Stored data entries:
**********

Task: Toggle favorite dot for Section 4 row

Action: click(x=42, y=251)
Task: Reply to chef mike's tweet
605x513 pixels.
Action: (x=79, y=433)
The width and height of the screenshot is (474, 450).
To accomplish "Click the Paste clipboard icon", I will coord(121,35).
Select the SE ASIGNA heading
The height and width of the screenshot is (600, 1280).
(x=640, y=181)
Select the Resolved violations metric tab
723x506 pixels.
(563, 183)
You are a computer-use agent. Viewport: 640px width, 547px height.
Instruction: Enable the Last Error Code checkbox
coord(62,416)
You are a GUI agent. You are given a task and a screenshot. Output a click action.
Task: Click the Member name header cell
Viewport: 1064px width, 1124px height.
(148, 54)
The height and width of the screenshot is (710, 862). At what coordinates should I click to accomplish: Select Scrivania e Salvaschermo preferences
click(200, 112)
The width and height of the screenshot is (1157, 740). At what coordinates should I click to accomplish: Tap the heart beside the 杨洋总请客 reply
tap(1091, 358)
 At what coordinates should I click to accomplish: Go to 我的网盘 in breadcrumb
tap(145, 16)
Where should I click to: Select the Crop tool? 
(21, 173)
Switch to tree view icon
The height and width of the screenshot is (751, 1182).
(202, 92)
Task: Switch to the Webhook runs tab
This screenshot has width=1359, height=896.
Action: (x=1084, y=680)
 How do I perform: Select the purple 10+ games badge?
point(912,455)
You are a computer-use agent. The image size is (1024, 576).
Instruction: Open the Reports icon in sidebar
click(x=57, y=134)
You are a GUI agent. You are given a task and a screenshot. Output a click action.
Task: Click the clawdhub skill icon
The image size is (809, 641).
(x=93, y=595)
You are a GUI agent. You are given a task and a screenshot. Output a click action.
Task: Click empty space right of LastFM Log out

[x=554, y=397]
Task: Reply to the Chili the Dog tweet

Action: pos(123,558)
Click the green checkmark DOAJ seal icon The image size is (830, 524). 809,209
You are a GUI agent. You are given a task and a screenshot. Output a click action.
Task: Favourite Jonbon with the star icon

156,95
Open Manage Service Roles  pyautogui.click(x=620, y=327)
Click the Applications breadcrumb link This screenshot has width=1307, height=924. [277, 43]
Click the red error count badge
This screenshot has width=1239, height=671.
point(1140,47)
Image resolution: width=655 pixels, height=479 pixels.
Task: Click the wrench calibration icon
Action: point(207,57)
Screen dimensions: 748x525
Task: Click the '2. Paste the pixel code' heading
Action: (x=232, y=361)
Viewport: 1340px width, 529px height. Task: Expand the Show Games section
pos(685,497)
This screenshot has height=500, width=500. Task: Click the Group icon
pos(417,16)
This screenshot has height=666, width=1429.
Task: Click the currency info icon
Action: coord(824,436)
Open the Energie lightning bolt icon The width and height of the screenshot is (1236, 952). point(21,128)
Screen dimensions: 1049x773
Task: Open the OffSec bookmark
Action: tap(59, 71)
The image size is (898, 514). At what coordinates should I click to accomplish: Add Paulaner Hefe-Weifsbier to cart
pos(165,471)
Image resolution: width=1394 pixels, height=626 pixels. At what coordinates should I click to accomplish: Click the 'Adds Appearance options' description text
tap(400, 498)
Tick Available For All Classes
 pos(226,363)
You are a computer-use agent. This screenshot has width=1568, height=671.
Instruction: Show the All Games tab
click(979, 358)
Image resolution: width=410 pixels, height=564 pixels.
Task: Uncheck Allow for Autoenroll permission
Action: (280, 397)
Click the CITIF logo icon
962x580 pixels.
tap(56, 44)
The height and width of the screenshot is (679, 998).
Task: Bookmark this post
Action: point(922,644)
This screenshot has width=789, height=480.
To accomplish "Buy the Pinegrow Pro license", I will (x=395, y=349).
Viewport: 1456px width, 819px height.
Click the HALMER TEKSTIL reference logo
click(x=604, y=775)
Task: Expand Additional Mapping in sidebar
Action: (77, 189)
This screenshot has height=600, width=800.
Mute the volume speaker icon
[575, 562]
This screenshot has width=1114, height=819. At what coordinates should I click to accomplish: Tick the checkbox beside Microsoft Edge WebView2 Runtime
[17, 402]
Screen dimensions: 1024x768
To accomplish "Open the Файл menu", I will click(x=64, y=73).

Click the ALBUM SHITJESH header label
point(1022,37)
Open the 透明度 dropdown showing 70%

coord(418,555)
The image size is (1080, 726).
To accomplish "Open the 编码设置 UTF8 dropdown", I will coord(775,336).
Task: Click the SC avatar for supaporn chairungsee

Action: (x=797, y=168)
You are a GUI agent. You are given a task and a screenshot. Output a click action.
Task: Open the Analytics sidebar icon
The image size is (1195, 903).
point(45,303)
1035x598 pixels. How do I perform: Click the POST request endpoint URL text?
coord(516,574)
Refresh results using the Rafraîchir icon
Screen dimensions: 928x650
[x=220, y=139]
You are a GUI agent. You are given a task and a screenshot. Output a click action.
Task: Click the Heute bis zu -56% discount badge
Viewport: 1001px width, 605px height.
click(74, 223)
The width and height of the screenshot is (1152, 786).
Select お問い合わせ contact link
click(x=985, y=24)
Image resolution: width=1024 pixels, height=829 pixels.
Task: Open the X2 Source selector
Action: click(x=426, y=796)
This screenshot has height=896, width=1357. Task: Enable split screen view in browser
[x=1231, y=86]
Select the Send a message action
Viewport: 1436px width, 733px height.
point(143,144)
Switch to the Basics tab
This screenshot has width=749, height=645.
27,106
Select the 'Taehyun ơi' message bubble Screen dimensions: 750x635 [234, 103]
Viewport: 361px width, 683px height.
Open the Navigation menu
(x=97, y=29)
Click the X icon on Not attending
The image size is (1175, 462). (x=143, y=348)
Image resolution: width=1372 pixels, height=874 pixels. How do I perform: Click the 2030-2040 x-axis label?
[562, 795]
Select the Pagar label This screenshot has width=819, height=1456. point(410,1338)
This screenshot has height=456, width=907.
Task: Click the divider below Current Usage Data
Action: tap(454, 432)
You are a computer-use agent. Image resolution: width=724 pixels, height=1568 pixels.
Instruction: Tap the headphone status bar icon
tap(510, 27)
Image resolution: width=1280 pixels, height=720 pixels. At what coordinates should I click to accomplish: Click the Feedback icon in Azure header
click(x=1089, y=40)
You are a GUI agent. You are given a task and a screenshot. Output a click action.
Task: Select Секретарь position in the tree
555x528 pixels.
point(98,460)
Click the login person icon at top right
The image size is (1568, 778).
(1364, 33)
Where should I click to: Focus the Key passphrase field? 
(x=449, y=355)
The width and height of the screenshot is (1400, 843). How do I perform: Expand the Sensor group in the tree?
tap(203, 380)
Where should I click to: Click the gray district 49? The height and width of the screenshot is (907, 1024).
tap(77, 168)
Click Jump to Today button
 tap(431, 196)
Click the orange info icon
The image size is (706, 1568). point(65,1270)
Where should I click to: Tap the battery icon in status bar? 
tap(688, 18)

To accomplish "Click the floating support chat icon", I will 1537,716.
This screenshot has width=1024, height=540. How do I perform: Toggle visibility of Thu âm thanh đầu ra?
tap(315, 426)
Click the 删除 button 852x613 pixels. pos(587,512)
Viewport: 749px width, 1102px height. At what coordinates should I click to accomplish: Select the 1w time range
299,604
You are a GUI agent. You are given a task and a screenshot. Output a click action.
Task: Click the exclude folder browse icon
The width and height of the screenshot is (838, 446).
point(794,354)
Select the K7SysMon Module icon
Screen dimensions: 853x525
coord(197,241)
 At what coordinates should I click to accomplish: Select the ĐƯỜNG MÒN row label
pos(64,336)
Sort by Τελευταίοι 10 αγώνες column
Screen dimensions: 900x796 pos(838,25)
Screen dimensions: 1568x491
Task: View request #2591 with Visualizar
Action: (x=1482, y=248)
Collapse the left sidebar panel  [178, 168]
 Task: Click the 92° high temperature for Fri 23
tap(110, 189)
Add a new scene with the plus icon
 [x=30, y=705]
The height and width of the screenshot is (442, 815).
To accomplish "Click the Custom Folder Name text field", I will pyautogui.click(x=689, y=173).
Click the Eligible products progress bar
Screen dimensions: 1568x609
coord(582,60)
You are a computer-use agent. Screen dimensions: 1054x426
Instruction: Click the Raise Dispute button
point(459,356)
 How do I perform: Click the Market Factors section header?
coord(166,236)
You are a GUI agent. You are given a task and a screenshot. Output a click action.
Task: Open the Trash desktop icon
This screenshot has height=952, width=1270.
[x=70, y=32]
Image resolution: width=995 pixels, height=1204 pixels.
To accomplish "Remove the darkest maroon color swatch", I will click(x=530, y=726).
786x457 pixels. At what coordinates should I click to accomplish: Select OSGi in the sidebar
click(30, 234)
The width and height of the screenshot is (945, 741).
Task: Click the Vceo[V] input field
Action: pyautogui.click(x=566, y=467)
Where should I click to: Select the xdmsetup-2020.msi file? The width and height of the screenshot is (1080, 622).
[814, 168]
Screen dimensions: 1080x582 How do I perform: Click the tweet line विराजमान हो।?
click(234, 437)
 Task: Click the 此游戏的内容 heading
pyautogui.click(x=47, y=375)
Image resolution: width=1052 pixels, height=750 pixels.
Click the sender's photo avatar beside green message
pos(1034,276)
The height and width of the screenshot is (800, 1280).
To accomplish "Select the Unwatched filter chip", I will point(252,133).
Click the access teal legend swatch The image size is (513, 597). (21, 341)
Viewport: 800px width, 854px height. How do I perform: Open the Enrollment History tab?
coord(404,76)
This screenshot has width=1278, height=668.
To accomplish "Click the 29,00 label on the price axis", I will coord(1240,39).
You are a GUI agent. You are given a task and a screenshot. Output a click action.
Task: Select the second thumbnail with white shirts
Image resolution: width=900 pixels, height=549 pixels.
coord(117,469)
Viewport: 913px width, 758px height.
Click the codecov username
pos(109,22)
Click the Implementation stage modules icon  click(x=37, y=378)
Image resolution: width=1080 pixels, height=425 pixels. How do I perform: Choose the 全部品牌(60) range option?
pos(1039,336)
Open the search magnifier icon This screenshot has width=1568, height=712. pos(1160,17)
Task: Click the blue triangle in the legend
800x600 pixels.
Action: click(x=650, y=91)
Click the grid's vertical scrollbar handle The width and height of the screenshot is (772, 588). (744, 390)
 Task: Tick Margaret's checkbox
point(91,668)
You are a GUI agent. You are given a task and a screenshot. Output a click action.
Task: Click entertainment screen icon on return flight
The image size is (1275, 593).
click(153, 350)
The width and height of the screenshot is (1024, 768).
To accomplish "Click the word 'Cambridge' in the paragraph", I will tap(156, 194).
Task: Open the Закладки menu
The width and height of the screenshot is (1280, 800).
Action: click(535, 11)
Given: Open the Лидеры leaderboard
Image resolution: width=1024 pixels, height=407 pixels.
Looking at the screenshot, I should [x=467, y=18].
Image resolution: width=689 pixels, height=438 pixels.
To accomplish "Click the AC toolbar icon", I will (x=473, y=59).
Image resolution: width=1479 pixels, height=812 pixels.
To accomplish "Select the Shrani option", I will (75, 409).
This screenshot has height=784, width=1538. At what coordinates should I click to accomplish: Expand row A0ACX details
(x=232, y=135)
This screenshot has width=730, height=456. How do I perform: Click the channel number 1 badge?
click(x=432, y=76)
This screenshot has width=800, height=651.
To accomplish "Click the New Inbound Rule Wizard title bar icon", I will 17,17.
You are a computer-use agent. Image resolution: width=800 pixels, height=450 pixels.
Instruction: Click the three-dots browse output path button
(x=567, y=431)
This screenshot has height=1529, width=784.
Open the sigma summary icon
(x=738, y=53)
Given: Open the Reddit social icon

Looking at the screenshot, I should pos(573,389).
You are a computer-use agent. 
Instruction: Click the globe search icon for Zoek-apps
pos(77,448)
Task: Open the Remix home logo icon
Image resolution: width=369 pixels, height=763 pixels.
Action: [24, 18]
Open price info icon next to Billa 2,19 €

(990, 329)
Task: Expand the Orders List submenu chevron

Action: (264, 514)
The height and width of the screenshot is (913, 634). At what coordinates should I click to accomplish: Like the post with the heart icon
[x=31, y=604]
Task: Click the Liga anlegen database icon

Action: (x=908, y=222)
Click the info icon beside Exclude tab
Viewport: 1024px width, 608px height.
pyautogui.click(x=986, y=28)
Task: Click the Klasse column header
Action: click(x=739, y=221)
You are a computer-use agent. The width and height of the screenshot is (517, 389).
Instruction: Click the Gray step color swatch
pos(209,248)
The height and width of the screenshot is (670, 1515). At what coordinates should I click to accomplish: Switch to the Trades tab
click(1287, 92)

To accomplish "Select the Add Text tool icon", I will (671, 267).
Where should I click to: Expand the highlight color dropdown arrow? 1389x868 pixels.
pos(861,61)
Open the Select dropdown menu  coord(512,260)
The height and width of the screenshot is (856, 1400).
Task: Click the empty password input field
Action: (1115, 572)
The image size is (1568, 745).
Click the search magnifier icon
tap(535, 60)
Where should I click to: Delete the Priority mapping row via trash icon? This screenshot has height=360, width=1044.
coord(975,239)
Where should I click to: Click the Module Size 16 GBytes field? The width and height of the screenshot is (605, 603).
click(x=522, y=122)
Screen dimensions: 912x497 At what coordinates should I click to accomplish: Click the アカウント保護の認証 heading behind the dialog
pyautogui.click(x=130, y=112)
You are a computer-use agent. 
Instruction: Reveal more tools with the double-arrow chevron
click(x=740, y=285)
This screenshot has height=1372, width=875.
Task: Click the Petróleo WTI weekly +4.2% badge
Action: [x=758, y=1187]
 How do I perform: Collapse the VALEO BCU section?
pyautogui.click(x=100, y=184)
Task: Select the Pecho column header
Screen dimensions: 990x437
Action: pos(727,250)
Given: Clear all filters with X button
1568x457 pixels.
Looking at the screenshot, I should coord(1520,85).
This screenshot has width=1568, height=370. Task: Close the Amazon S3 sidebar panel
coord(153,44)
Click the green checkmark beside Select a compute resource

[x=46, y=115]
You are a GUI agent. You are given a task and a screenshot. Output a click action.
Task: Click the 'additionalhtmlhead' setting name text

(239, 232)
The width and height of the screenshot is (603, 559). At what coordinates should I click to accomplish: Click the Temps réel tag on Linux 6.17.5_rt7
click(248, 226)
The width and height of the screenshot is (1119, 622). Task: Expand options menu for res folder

**********

→ What is being asked
Extract every line above containing the word "legend".

→ Output
Click the access teal legend swatch The image size is (513, 597). (21, 341)
Task: Click the blue triangle in the legend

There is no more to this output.